Reading text -
○ ○ ○ ○

The Rev. Dr. Martin Luther King Jr.’s praise for the findings of the Kerner Report—more officially the Report of the National Advisory Commission on Civil Disorders—is often cited as a significant endorsement. We just passed the fiftieth anniversary of the report’s release, and March 4, 2018 was the anniversary of King’s response.
If you actually read King’s praise for the report’s findings, he argues it is a “prescription to life” and that “This report reveals the absolute necessity of our spring campaign in Washington, D.C. for jobs and income and the right to a decent life. We will begin this campaign on April 22nd with the first wave of poor people.”((All quotations are from Southern Christian Leadership Conference, “Dr. King Calls for Action Against Poverty and Racism Cited in Riot Study; Poor People’s Campaign Starts April 22 in Washington,” March 4, 1968.))
When the Kerner report was released King was in the middle of organizing the Poor People’s Campaign, and he saw the Campaign as the way to truly address the crisis studied by the commission. “We will try though sacrifice and militant mass pressure to transform the commission’s report from recommendations to national policy.”

○ ○ ○ ○

Data extract -
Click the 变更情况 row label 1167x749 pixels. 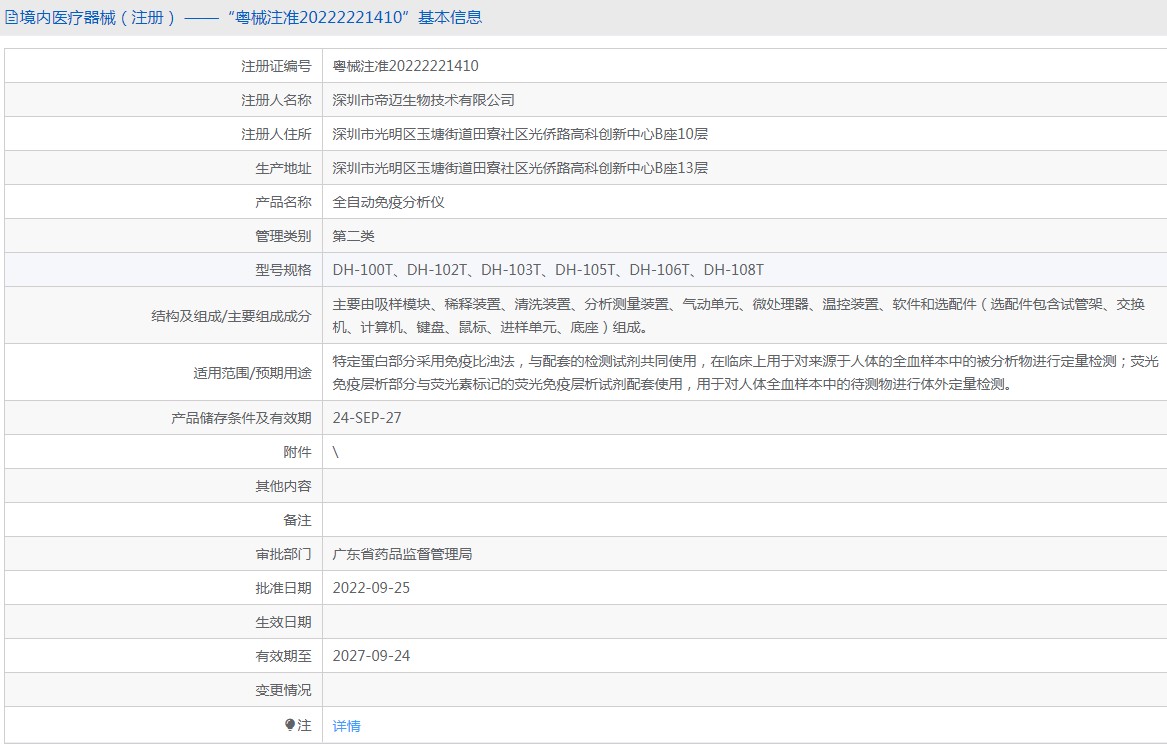pyautogui.click(x=283, y=690)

○ ○ ○ ○

Instruction - In the text on King and the Kerner Report, write out everything from "If you actually" down to "March 4, 1968.))", swapping "spring" for "summer".

Written answer -
If you actually read King’s praise for the report’s findings, he argues it is a “prescription to life” and that “This report reveals the absolute necessity of our summer campaign in Washington, D.C. for jobs and income and the right to a decent life. We will begin this campaign on April 22nd with the first wave of poor people.”((All quotations are from Southern Christian Leadership Conference, “Dr. King Calls for Action Against Poverty and Racism Cited in Riot Study; Poor People’s Campaign Starts April 22 in Washington,” March 4, 1968.))